Give the number of lines in the listing that contain "click", with no other words.

→ **Materials provided**
_ _ _ _
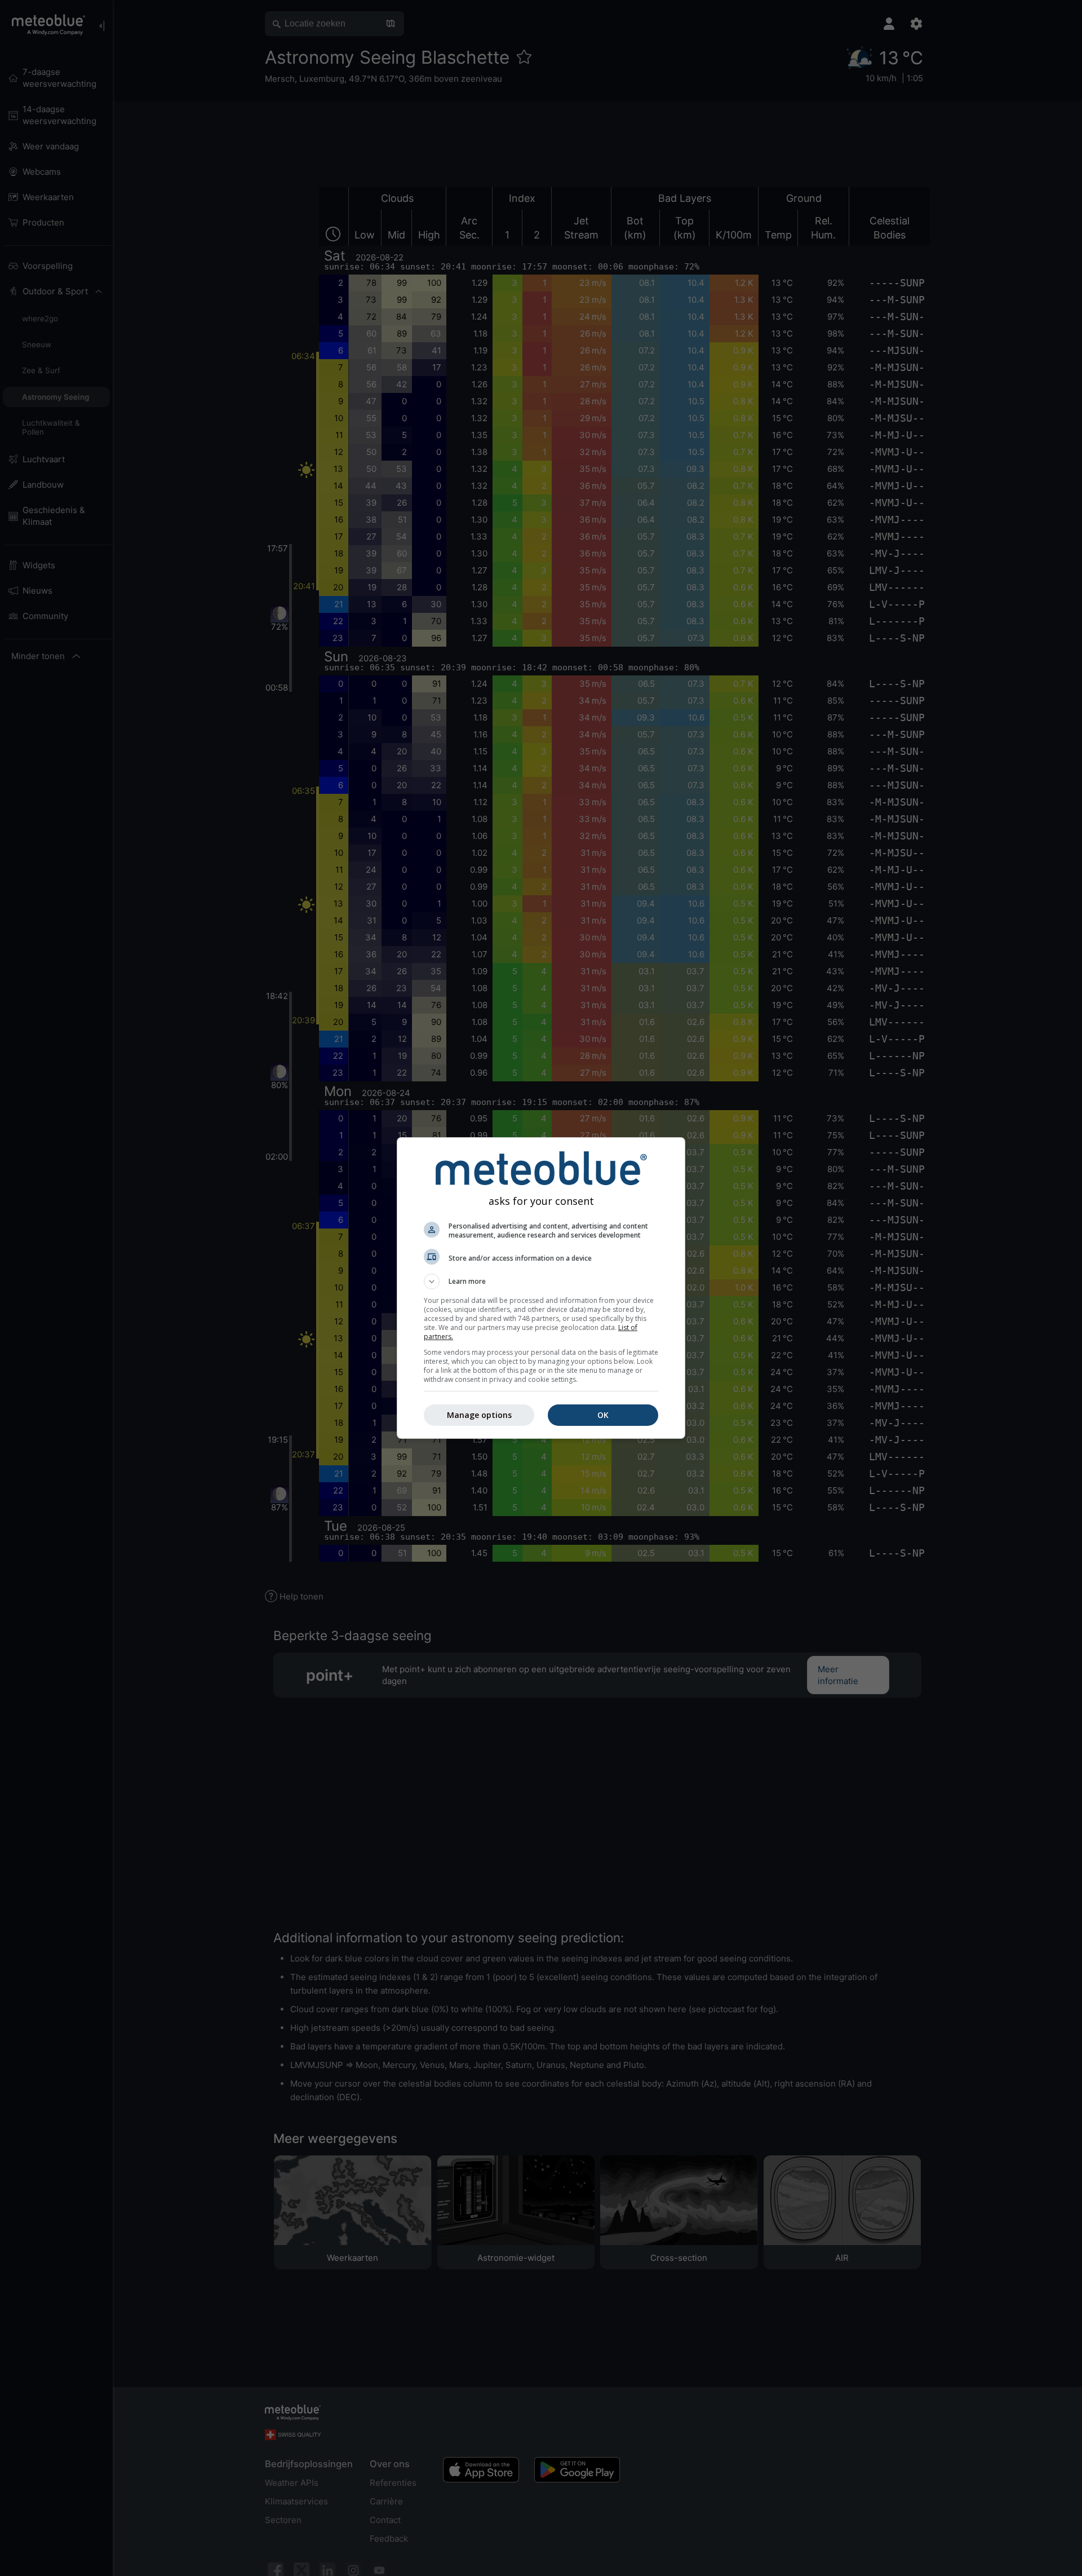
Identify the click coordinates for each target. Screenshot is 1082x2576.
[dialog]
_ _ _ _
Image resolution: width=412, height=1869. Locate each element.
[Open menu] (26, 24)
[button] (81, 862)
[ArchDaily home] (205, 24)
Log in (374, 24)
_ _ _ _
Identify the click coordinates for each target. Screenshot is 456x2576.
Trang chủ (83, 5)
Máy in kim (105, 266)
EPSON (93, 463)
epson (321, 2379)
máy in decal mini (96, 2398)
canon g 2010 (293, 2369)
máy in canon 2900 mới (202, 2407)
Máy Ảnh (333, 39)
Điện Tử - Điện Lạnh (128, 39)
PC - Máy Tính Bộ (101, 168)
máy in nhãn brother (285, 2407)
_ _ _ _
→ **Solution**
2